The Turkish Plastics Industry Foundation, or Pagev, said the ban would help the environment by reducing littering.
But equally or perhaps more importantly, it sees a ban as an economic boost by helping to jump start recycling and providing new sources of plastic in a place heavily dependent on imported raw materials.
Pagev made the declaration at a 3 December conference with leaders of the Brussels-based PlasticsEurope association, held on the sidelines of the Plast Eurasia 2015 trade show in Istanbul.
Pagev called for the government to “enforce a ban or phase out of landfilling of recoverable waste to stimulate resource efficiency, further develop the plastics recycling industry and create more jobs.”
“It's important for Turkey because if you recycle you import less material, and Turkey imports 80% of its [plastic] materials,” said Yavuz Eroglu, president of the Istanbul-based Pagev.
Any plans would have to be phased in gradually because Turkey needs time to develop its recycling infrastructure, he said, but it wants the government to move in that direction.
PlasticsEurope's proposal would allow plastics to be used in waste-to-energy facilities in addition to traditional recycling, and the group argues that landfill restrictions both increase recycling and energy recovery.
It said a landfill ban is need to “provide the legal certainty” for investments in waste management infrastructure.
Recycling is becoming a larger issue for Turkey's industry in other ways as well.
The country's plastics trade associations are currently fighting government restrictions, enacted in early 2015, which limit imports of some recycled plastic materials.
The new government requirements do not allow imports of some recycled granules, and that could cause problems for local plastics processors that depend on reprocessed materials, said Yagmur Cengiz, technical coordinator for the Istanbul-based Pagev.
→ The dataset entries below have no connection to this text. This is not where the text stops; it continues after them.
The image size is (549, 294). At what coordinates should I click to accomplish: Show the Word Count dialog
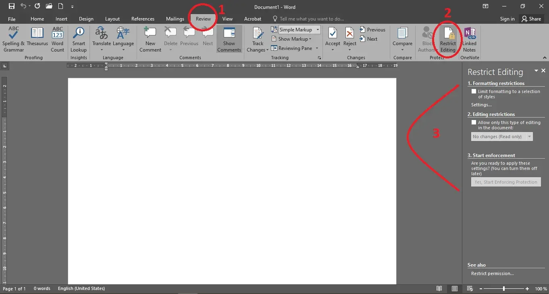(58, 39)
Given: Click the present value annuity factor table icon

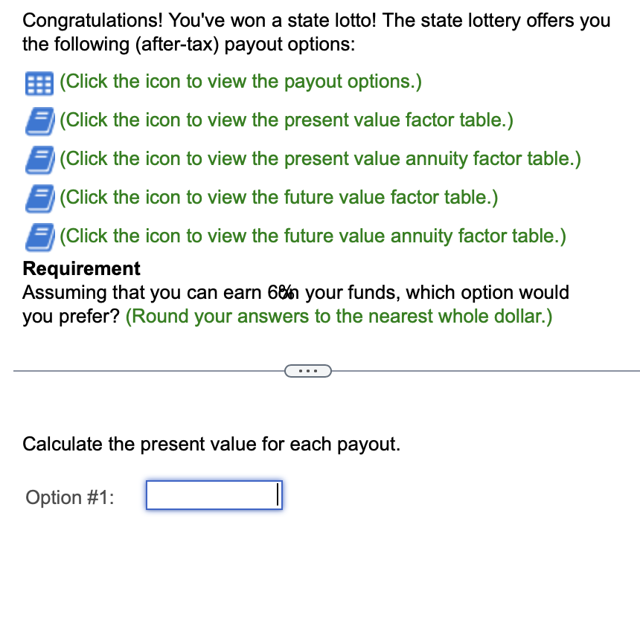Looking at the screenshot, I should [39, 159].
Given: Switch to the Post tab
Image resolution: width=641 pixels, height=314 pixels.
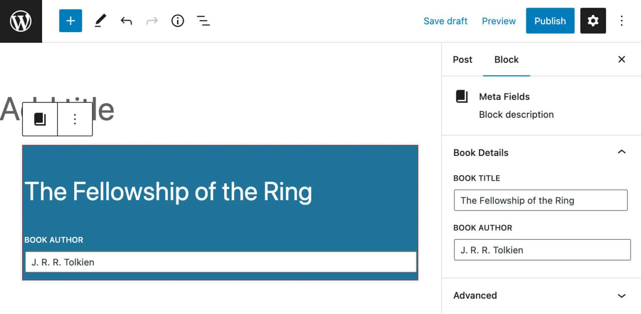Looking at the screenshot, I should tap(462, 60).
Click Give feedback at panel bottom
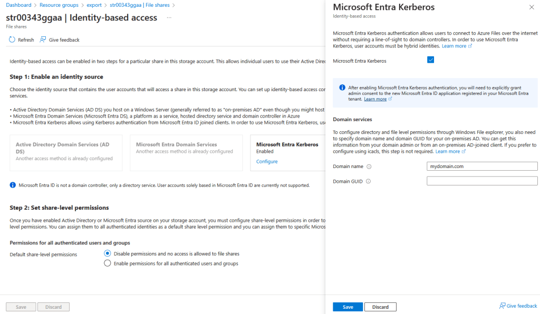 (518, 306)
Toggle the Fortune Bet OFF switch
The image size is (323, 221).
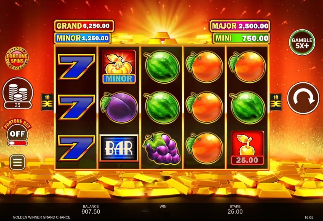point(17,134)
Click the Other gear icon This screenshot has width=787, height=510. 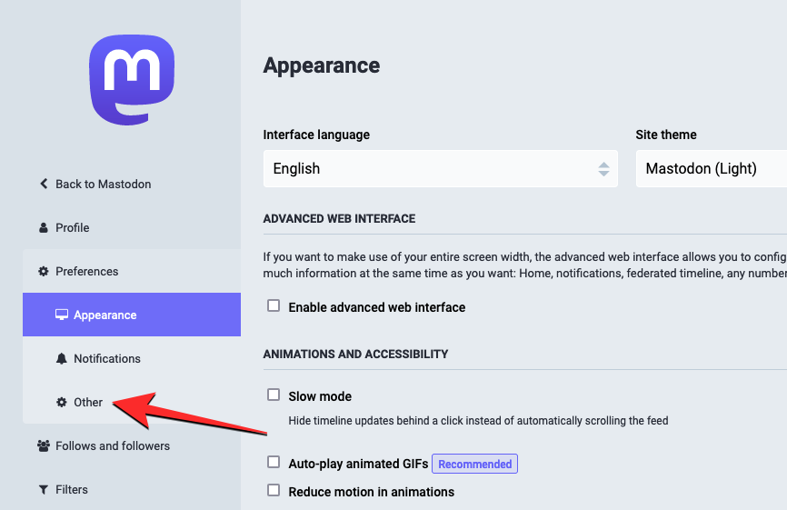[x=62, y=402]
For example, recycled material can save money manufacturing pipes and other products for the agriculture industry, she said.
And molders that supply Europe's auto industry sometimes are required to supply parts with a specified percentage of recycled content, Cengiz said: “If they could not find the material in Turkey, some of the companies say they could lose some projects.”
The industry has to fight perceptions that the recycled materials are hazardous or dangerous, said Jale Filiz, a project specialist with Istanbul-based Turkish Plastics Industrialists' Association, or Pagder.
“We should import the recycled materials to produce new materials,” she said. “They are as raw materials for us, not hazardous.”